::: Dataset rows
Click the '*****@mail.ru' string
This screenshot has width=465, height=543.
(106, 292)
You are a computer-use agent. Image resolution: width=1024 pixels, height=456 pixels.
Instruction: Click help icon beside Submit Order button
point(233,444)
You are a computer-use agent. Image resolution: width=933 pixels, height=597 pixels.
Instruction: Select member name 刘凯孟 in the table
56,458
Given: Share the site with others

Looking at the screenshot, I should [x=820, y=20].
::::::
::: Dataset rows
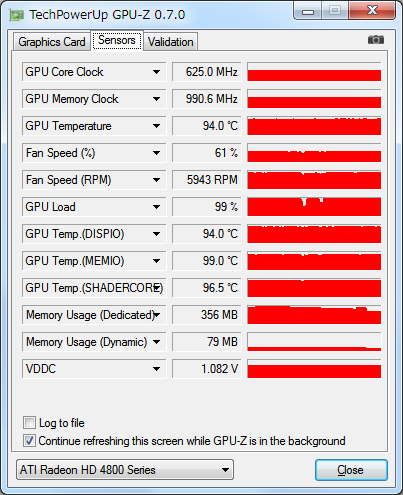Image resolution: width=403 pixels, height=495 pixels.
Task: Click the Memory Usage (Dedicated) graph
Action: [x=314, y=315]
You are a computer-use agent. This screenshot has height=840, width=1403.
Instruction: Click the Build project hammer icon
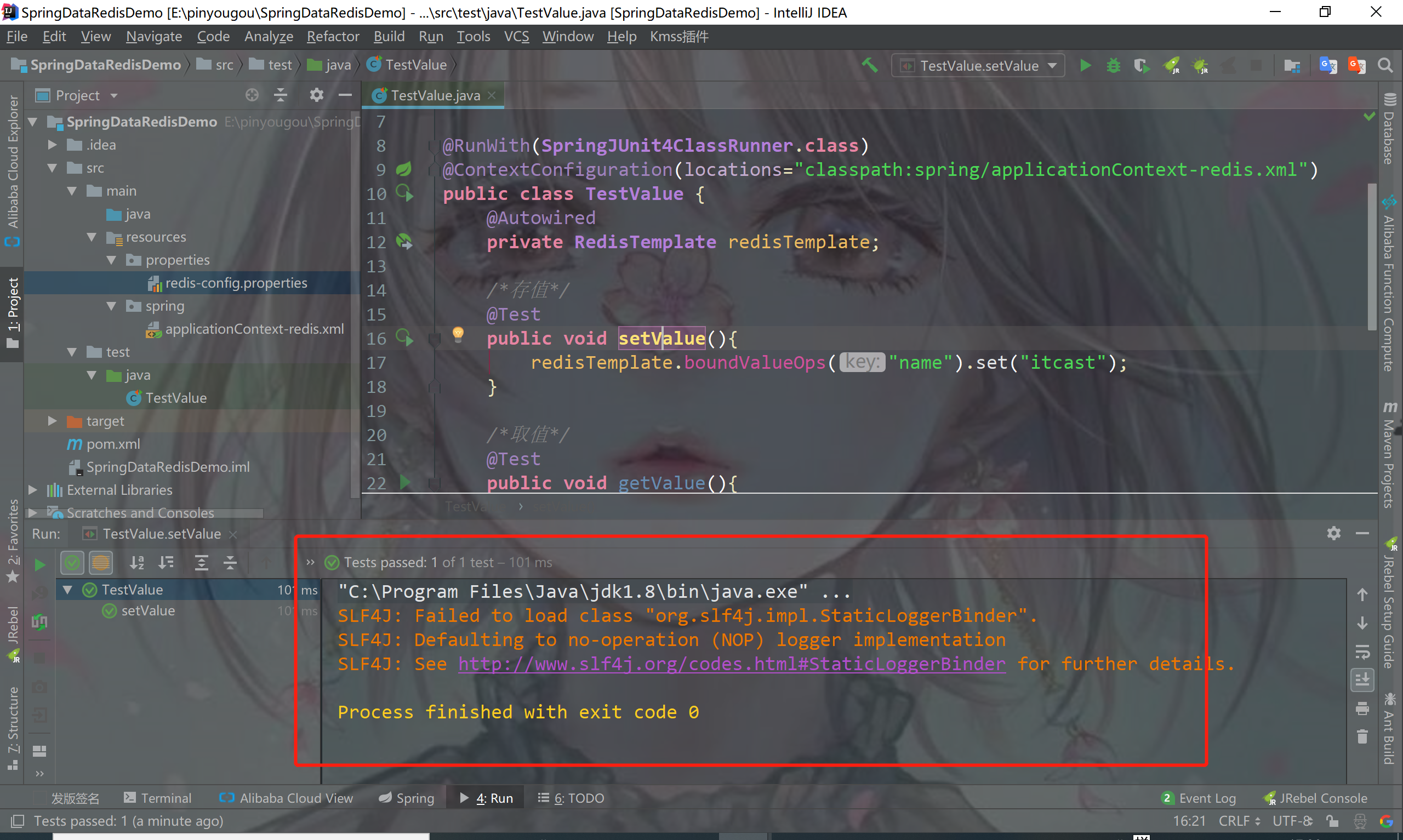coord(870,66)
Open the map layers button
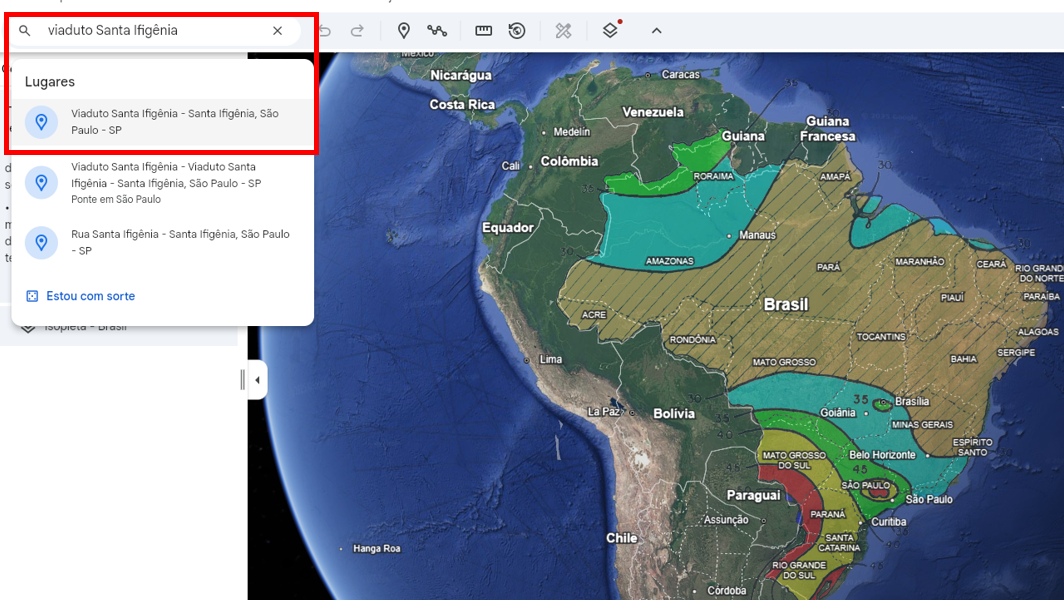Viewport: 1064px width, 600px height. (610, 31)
::::::
::: Dataset rows
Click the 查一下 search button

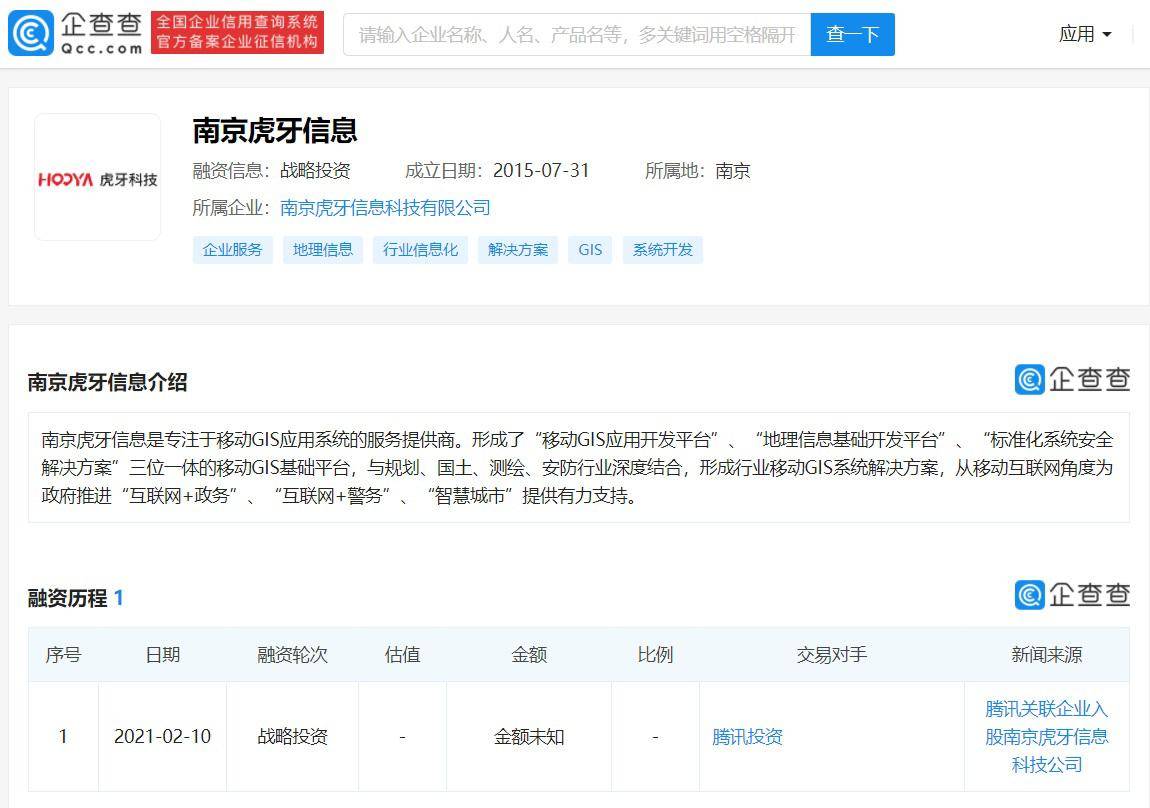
::::::
Instructions to follow: Starting at the line that contains "You are a computer-use agent. Image resolution: width=1024" and stopping after the line that contains "Looking at the", recast those entries as a two-column CSV headed instruction and response. Give one row per entry, put each field in quotes, and turn line breaks into spaces.

Written response:
instruction,response
"You are a computer-use agent. Image resolution: width=1024 pixels, height=456 pixels. Instruction: Click help icon beside Submit Order button","point(233,444)"
"You are a computer-use agent. Image resolution: width=933 pixels, height=597 pixels. Instruction: Select member name 刘凯孟 in the table","56,458"
"Given: Share the site with others","Looking at the screenshot, I should [x=820, y=20]."